[DATA SUPPLIED — start]

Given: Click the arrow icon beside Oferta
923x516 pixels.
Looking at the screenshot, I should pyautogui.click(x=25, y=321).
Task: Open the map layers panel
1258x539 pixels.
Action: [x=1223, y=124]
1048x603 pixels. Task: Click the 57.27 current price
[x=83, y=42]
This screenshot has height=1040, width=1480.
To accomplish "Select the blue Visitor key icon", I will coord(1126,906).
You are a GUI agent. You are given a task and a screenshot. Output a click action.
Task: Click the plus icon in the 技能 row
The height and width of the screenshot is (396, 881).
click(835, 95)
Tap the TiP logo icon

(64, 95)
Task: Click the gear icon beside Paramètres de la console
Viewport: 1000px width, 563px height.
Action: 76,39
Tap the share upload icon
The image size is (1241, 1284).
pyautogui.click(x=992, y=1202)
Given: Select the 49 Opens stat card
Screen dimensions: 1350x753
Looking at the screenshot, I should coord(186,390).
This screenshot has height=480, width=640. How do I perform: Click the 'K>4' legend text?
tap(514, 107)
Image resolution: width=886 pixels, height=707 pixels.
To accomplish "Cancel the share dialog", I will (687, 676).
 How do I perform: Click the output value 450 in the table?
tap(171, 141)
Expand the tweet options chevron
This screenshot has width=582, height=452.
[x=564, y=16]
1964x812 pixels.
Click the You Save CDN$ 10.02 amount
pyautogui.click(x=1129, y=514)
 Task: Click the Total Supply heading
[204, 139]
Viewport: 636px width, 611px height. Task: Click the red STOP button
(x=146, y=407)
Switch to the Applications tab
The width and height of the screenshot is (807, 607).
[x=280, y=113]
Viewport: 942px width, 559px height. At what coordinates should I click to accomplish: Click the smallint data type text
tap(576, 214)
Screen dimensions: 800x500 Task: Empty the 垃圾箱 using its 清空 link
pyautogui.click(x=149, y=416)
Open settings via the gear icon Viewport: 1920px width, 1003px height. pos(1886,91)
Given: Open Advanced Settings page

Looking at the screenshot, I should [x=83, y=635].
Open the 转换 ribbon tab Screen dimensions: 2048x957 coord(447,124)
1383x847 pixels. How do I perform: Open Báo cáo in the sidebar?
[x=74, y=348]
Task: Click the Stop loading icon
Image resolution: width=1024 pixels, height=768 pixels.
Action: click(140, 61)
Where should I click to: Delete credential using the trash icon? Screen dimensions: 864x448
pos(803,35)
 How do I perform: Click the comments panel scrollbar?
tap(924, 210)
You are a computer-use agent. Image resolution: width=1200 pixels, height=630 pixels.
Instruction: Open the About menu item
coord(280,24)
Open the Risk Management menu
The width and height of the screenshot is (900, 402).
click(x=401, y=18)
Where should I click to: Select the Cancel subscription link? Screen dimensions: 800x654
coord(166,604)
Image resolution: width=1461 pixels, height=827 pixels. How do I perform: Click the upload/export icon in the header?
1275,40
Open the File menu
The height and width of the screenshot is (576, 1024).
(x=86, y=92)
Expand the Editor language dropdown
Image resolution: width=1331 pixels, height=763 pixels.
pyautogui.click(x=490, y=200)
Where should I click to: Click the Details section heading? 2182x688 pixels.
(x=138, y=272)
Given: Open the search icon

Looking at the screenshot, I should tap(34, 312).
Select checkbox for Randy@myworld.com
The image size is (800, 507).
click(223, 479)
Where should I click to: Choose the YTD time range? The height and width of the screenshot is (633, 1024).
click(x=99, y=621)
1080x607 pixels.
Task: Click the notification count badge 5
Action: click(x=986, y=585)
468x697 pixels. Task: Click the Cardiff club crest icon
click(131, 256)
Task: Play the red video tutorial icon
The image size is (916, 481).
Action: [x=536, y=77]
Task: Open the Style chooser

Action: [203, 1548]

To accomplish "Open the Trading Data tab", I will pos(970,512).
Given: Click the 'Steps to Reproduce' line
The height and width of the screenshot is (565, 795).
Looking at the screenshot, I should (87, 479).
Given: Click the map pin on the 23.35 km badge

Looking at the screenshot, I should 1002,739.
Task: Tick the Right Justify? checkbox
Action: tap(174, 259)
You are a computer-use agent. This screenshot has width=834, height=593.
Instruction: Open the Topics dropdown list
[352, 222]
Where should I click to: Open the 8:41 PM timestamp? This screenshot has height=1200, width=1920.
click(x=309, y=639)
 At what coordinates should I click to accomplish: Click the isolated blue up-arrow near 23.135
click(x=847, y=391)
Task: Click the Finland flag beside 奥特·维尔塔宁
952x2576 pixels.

[DATA SUPPLIED — finish]

# EXERCISE:
Restate the data above word for word.

# YOUR SOLUTION:
Given: Click the arrow icon beside Oferta
923x516 pixels.
Looking at the screenshot, I should pyautogui.click(x=25, y=321).
Task: Open the map layers panel
1258x539 pixels.
Action: [x=1223, y=124]
1048x603 pixels. Task: Click the 57.27 current price
[x=83, y=42]
This screenshot has height=1040, width=1480.
To accomplish "Select the blue Visitor key icon", I will coord(1126,906).
You are a GUI agent. You are given a task and a screenshot. Output a click action.
Task: Click the plus icon in the 技能 row
The height and width of the screenshot is (396, 881).
click(835, 95)
Tap the TiP logo icon

(64, 95)
Task: Click the gear icon beside Paramètres de la console
Viewport: 1000px width, 563px height.
Action: 76,39
Tap the share upload icon
The image size is (1241, 1284).
pyautogui.click(x=992, y=1202)
Given: Select the 49 Opens stat card
Screen dimensions: 1350x753
Looking at the screenshot, I should coord(186,390).
This screenshot has height=480, width=640. How do I perform: Click the 'K>4' legend text?
tap(514, 107)
Image resolution: width=886 pixels, height=707 pixels.
To accomplish "Cancel the share dialog", I will (687, 676).
 How do I perform: Click the output value 450 in the table?
tap(171, 141)
Expand the tweet options chevron
This screenshot has width=582, height=452.
[x=564, y=16]
1964x812 pixels.
Click the You Save CDN$ 10.02 amount
pyautogui.click(x=1129, y=514)
 Task: Click the Total Supply heading
[204, 139]
Viewport: 636px width, 611px height. Task: Click the red STOP button
(x=146, y=407)
Switch to the Applications tab
The width and height of the screenshot is (807, 607).
[x=280, y=113]
Viewport: 942px width, 559px height. At what coordinates should I click to accomplish: Click the smallint data type text
tap(576, 214)
Screen dimensions: 800x500 Task: Empty the 垃圾箱 using its 清空 link
pyautogui.click(x=149, y=416)
Open settings via the gear icon Viewport: 1920px width, 1003px height. pos(1886,91)
Given: Open Advanced Settings page

Looking at the screenshot, I should [x=83, y=635].
Open the 转换 ribbon tab Screen dimensions: 2048x957 coord(447,124)
1383x847 pixels. How do I perform: Open Báo cáo in the sidebar?
[x=74, y=348]
Task: Click the Stop loading icon
Image resolution: width=1024 pixels, height=768 pixels.
Action: click(140, 61)
Where should I click to: Delete credential using the trash icon? Screen dimensions: 864x448
pos(803,35)
 How do I perform: Click the comments panel scrollbar?
tap(924, 210)
You are a computer-use agent. Image resolution: width=1200 pixels, height=630 pixels.
Instruction: Open the About menu item
coord(280,24)
Open the Risk Management menu
The width and height of the screenshot is (900, 402).
click(x=401, y=18)
Where should I click to: Select the Cancel subscription link? Screen dimensions: 800x654
coord(166,604)
Image resolution: width=1461 pixels, height=827 pixels. How do I perform: Click the upload/export icon in the header?
1275,40
Open the File menu
The height and width of the screenshot is (576, 1024).
(x=86, y=92)
Expand the Editor language dropdown
Image resolution: width=1331 pixels, height=763 pixels.
pyautogui.click(x=490, y=200)
Where should I click to: Click the Details section heading? 2182x688 pixels.
(x=138, y=272)
Given: Open the search icon

Looking at the screenshot, I should tap(34, 312).
Select checkbox for Randy@myworld.com
The image size is (800, 507).
click(223, 479)
Where should I click to: Choose the YTD time range? The height and width of the screenshot is (633, 1024).
click(x=99, y=621)
1080x607 pixels.
Task: Click the notification count badge 5
Action: click(x=986, y=585)
468x697 pixels. Task: Click the Cardiff club crest icon
click(131, 256)
Task: Play the red video tutorial icon
The image size is (916, 481).
Action: [x=536, y=77]
Task: Open the Style chooser

Action: [203, 1548]

To accomplish "Open the Trading Data tab", I will pos(970,512).
Given: Click the 'Steps to Reproduce' line
The height and width of the screenshot is (565, 795).
Looking at the screenshot, I should (87, 479).
Given: Click the map pin on the 23.35 km badge

Looking at the screenshot, I should 1002,739.
Task: Tick the Right Justify? checkbox
Action: tap(174, 259)
You are a computer-use agent. This screenshot has width=834, height=593.
Instruction: Open the Topics dropdown list
[352, 222]
Where should I click to: Open the 8:41 PM timestamp? This screenshot has height=1200, width=1920.
click(x=309, y=639)
 At what coordinates should I click to accomplish: Click the isolated blue up-arrow near 23.135
click(x=847, y=391)
Task: Click the Finland flag beside 奥特·维尔塔宁
952x2576 pixels.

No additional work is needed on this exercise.